— EXCERPT —
Slugger Carlos Gonzalez stumbled along with star shortstop Troy Tulowitzki and before long, the Rockies were freefalling.
"Oh, it was the biggest disappointment that I've ever gone through," Helton said. "I mean, there was so much expectation and we truly believed that we were going to be a good team and just to crumble the way we did and just to have the lapses and lose the games we did, just unacceptable."
Wait a second. THE biggest disappointment? Bigger than losing the World Series to Boston in 2007?
"That's a good question," Helton said, pondering the question for a moment.
"Yeah," he concluded. "Because we weren't expected to go to the World Series. We were at least expected to go to the playoffs last year. And I thought we had the pitching to go deep in the playoffs, and to finish with a losing record, it just wasn't right."
After the season, general manager Dan O'Dowd conducted a makeover, infusing the clubhouse with proven veterans that he hopes can change the culture.
He brought in Michael Cuddyer, Casey Blake, Ramon Hernandez, Marco Scutaro and Jeremy Guthrie and jettisoned Huston Street, Seth Smith, Ian Stewart and Jason Hamel, among others.
He also stockpiled arms, leaving manager Jim Tracy with several candidates for the rotation.

— YOUR INSTRUCTIONS —
Continue the Rockies piece from its final sentence.

— PROVIDED MATERIAL —
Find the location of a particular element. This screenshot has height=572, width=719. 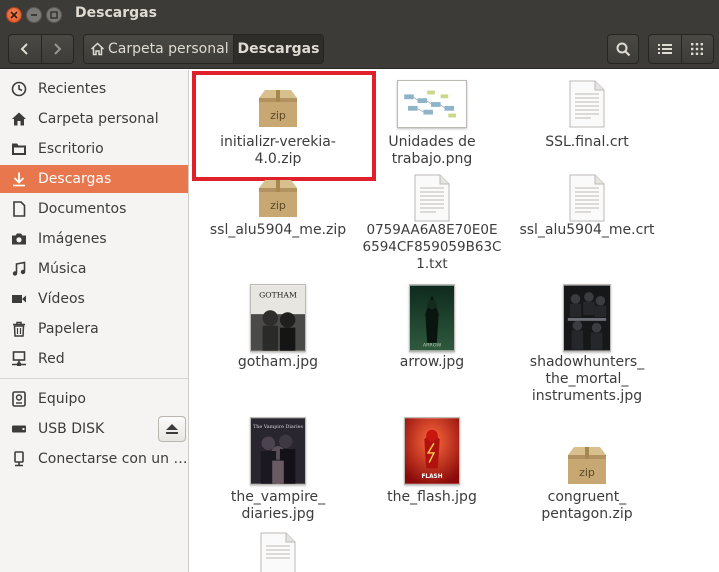

search-button is located at coordinates (623, 49).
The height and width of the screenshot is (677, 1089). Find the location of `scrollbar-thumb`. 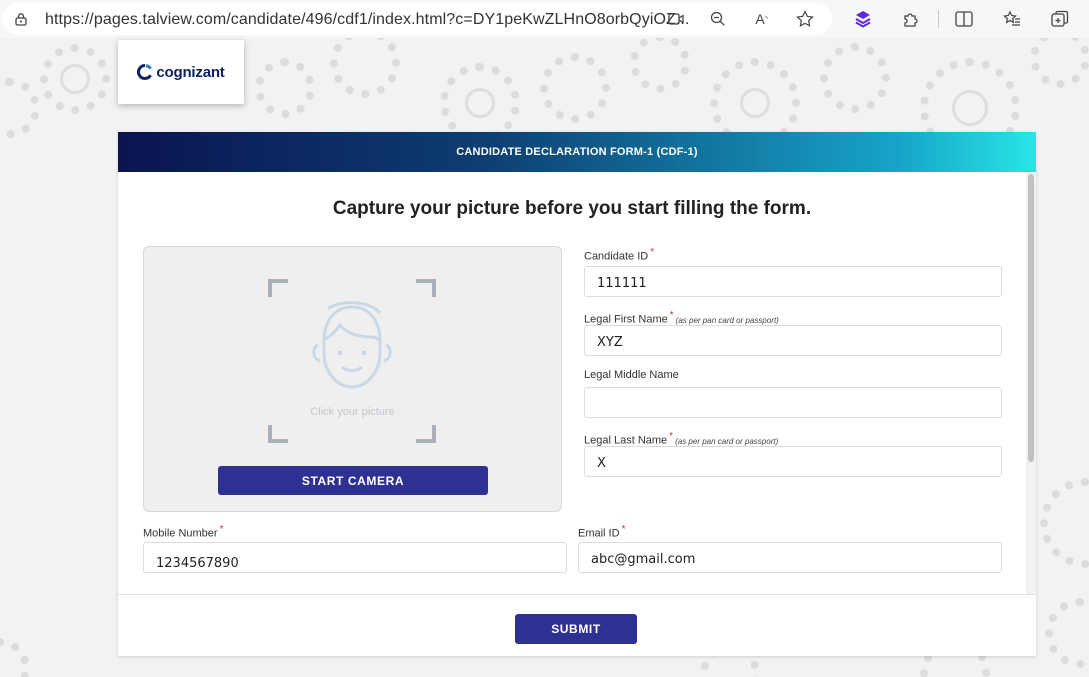

scrollbar-thumb is located at coordinates (1031, 318).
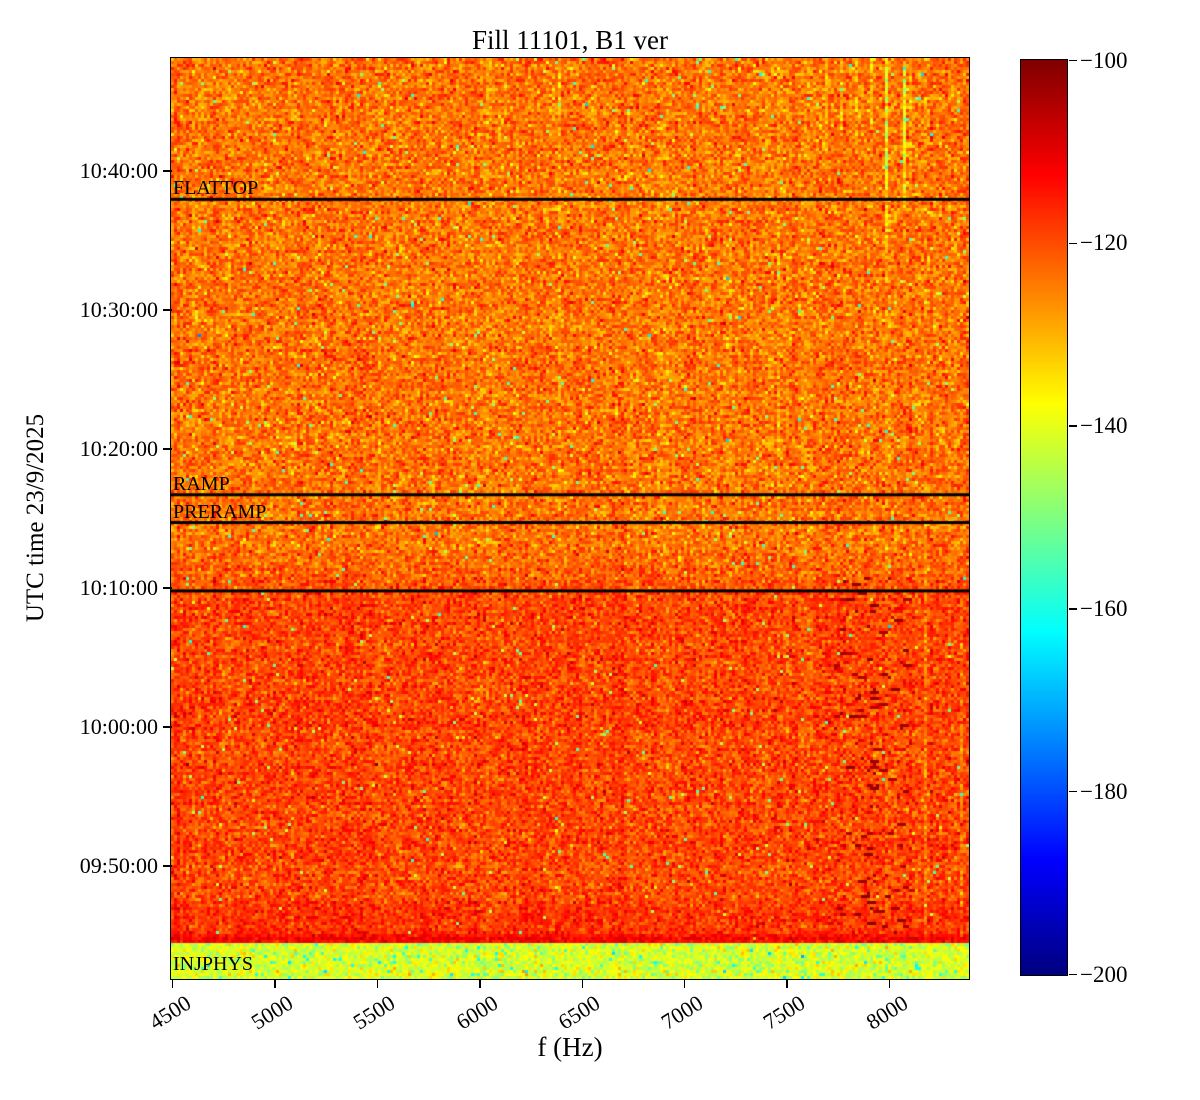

— RESPONSE TO THE EXERCISE —
With camp opening in Scottsdale, Ariz., this weekend, the projected rotation is Guthrie, Jhoulys Chacin, Drew Pomeranz, Nicasio and Guillermo Moscoso, with Alex White, Tyler Chatwood, Josh Outman, Jamie Moyer and Esmil Rogers all competing for spots.
De La Rosa, who figures to be their ace when healthy again, hopes to be back by May.
Second and third bases were problem points for the Rockies last year, but O'Dowd acquired Scutaro from Boston to play second base, and the team's interest in David Wright and Kevin Youkilis evaporated when Nolan Arenado tore up the Arizona Fall League. With Stewart's departure, the 20-year-old Arenado could jump from Class A ball to the majors this spring. Otherwise, Blake figures to get plenty of time there.
The Rockies have traditionally thrived when nobody's given them a chance, like in '07 and '09, two playoff runs that came out of the blue.
Helton's hoping the Rockies, minus the pressure of last year, can surprise again in 2012.